How are New Bitcoins Created and Generated?

Miners secure the Bitcoin network and process transactions. Without miners, Bitcoin would be vulnerable to attack and become worth nothing. In return for their security and processing services, miners are rewarded with new bitcoins (and transaction fees).

Blocks

Each time a miner successfully solves Bitcoin’s proof of work algorithm that miner mined a “block”. The miner or mining pool that mines a block is rewarded through the block reward, a set amount of bitcoins agreed upon by the network. The bitcoins included in the block reward are all new bitcoins. This is the only way that new bitcoins are created.

How many Bitcoins will be Created?

The block reward started at 50 bitcoins per block, and halves every 210,000 blocks.

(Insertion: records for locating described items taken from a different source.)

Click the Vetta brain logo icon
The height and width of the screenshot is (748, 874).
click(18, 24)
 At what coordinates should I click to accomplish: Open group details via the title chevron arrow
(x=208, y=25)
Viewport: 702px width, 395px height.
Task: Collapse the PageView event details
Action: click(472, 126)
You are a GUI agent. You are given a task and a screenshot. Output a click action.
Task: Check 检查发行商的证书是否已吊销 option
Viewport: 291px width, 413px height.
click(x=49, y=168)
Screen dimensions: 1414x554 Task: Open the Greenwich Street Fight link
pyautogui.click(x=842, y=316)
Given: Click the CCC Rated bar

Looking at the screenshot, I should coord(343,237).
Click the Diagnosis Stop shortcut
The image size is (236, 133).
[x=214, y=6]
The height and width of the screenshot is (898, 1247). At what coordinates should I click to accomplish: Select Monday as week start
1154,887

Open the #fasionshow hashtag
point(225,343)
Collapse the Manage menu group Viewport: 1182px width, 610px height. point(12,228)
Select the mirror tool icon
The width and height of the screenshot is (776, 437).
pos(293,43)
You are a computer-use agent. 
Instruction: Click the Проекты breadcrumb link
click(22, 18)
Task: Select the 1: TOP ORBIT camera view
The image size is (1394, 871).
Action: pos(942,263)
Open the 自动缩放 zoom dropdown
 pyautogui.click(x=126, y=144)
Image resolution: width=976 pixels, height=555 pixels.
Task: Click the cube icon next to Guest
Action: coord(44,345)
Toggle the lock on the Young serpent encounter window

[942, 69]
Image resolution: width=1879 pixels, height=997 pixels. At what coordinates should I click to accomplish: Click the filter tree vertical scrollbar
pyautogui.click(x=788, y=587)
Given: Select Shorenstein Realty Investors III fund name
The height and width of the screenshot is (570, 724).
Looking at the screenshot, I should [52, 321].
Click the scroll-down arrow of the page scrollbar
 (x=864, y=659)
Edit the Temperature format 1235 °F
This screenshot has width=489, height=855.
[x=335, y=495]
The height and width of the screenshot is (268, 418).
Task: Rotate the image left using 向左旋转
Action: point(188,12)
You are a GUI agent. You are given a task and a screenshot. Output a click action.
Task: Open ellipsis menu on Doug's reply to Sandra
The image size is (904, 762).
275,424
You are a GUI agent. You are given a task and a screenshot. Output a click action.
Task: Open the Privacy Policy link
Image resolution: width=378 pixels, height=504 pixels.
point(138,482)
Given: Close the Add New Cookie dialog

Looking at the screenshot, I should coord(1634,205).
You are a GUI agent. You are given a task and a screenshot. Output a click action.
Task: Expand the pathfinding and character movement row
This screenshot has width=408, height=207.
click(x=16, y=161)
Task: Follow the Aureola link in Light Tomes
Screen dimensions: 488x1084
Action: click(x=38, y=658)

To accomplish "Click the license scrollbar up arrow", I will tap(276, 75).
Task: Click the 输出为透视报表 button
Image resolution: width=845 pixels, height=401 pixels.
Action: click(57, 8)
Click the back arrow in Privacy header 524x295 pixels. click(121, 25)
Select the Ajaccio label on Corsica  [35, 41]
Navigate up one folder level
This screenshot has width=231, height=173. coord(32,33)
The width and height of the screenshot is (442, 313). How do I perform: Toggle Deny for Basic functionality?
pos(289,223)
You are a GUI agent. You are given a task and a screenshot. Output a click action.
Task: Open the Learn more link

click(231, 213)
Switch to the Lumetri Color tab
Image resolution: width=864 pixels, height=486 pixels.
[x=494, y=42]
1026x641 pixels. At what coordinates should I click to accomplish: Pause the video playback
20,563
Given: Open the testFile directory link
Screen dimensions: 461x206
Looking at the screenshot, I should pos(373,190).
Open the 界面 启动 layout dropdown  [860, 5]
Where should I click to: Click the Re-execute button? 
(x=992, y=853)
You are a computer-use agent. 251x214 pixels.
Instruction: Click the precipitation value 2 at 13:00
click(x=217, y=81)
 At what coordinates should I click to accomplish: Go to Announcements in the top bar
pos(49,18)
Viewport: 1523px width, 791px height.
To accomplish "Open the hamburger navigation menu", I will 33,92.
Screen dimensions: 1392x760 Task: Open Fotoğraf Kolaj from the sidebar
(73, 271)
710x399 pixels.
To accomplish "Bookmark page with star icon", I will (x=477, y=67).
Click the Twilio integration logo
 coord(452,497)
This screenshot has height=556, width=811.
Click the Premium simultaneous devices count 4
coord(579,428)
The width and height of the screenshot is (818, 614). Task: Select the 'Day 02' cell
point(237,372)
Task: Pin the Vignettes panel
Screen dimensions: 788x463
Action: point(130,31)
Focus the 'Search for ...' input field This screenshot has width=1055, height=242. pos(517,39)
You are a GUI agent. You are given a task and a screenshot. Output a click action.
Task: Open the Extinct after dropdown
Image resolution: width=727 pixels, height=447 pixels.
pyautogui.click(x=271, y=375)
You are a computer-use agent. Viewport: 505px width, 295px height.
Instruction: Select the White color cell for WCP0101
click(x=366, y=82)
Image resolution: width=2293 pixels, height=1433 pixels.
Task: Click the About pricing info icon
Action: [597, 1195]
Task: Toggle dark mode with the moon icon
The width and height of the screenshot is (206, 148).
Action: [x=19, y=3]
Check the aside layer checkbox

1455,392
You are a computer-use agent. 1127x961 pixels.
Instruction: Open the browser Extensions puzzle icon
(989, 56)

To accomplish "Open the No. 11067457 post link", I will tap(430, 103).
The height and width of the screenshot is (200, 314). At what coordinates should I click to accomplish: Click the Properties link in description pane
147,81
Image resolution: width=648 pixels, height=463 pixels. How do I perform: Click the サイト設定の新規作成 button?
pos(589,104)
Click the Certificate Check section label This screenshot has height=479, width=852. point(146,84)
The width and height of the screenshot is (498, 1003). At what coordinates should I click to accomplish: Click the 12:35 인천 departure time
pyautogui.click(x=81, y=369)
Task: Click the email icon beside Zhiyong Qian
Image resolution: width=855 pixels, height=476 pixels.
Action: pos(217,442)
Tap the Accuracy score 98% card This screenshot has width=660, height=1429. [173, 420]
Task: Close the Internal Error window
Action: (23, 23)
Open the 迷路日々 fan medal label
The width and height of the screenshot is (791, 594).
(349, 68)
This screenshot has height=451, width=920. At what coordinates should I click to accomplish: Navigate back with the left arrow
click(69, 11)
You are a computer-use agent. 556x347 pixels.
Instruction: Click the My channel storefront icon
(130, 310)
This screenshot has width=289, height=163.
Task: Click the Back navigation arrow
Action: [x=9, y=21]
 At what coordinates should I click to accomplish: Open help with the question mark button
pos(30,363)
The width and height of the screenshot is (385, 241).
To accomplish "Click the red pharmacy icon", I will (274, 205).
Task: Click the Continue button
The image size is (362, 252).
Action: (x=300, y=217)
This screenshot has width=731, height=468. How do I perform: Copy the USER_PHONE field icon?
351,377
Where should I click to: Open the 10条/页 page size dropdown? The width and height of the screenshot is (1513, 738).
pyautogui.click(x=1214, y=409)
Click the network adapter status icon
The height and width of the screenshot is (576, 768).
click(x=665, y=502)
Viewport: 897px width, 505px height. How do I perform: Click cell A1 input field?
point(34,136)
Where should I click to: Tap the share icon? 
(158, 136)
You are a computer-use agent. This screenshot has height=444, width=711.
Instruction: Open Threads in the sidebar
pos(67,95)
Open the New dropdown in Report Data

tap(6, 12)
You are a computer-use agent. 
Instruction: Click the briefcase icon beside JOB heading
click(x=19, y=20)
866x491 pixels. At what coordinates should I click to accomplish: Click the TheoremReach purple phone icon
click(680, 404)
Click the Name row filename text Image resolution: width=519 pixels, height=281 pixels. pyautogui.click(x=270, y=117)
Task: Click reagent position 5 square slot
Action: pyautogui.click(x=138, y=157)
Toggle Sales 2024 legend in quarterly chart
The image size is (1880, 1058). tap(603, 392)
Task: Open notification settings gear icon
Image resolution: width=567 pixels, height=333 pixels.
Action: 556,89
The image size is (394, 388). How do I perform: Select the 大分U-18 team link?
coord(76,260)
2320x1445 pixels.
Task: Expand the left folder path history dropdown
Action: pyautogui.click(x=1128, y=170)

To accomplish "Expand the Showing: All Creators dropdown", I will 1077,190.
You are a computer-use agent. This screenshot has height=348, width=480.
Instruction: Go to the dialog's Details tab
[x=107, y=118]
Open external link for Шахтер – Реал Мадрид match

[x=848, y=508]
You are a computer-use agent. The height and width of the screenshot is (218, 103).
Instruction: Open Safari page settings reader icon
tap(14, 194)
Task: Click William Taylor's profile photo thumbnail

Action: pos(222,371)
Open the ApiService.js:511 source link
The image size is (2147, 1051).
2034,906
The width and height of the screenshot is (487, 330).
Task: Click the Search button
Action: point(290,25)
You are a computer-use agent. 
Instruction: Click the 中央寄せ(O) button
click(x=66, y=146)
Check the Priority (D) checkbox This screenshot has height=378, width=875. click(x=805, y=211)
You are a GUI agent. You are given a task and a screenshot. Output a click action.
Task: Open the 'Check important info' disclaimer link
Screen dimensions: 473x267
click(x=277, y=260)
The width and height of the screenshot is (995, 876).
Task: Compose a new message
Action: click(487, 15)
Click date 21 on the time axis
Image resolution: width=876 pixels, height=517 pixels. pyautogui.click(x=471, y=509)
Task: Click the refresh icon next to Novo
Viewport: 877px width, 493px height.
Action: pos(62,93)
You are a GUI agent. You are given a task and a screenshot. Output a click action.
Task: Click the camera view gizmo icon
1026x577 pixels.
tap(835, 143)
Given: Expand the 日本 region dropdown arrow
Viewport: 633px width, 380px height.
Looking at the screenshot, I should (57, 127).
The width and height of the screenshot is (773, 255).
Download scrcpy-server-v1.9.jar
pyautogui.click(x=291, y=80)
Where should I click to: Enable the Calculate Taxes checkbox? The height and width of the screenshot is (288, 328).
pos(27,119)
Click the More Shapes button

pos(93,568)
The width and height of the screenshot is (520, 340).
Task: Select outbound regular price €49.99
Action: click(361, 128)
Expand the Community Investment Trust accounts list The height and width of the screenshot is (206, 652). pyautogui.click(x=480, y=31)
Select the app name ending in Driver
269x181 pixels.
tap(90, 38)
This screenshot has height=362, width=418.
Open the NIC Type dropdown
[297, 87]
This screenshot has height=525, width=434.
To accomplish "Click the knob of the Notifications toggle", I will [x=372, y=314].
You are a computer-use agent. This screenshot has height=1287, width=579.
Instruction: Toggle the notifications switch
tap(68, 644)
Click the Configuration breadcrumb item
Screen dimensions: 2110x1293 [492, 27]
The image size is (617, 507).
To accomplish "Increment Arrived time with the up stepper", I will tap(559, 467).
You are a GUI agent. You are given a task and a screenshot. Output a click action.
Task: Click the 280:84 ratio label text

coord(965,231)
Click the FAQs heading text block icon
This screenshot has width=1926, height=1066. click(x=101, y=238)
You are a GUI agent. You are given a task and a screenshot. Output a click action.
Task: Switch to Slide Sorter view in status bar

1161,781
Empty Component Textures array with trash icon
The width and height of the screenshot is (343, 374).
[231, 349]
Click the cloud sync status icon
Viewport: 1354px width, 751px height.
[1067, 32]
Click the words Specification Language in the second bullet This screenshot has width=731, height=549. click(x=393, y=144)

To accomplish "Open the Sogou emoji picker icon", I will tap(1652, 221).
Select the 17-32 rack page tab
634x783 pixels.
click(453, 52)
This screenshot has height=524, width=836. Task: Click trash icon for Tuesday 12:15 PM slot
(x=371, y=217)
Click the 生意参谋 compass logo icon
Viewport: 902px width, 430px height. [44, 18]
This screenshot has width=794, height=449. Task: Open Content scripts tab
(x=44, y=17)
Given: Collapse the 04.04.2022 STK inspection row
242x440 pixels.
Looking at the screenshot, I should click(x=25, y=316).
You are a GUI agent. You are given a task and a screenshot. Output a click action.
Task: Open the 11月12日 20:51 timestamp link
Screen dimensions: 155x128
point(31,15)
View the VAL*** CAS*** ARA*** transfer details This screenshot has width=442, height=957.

This means that each block up until block 210,000 will reward 50 bitcoins, but block 210,001 will reward just 25.

The Bitcoin difficulty makes sure that blocks are found on average every 10 minutes. With an average of 10 minutes per block, a block halving occurs ever four years.

This means new bitcoins are generated every 10 minutes. Anyone can publically verify the creation of new bitcoins using a block explorer.

Eventually the block reward halves many times and becomes so small that no new bitcoins can be created.

Can Counterfeit Bitcoins be Created?

Only bitcoins rewarded to miners can be spent. It is impossible for a single user to bring new bitcoins into supply.

This is because Bitcoin uses cryptography to verify all transactions. Only the correct digital signature will allow bitcoins to be spent. Miners verify and process this data while they try to solve the proof of work. This prevents people from spending bitcoins they do not own or creating bitcoins that were not issued by the network.

Someone could create their own fork of Bitcoin that gave themselves new bitcoins. Since this would create a fork, the new bitcoins would only be valid on the new fork of the network. The main Bitcoin chain would see the new coins as invalid and unspendable.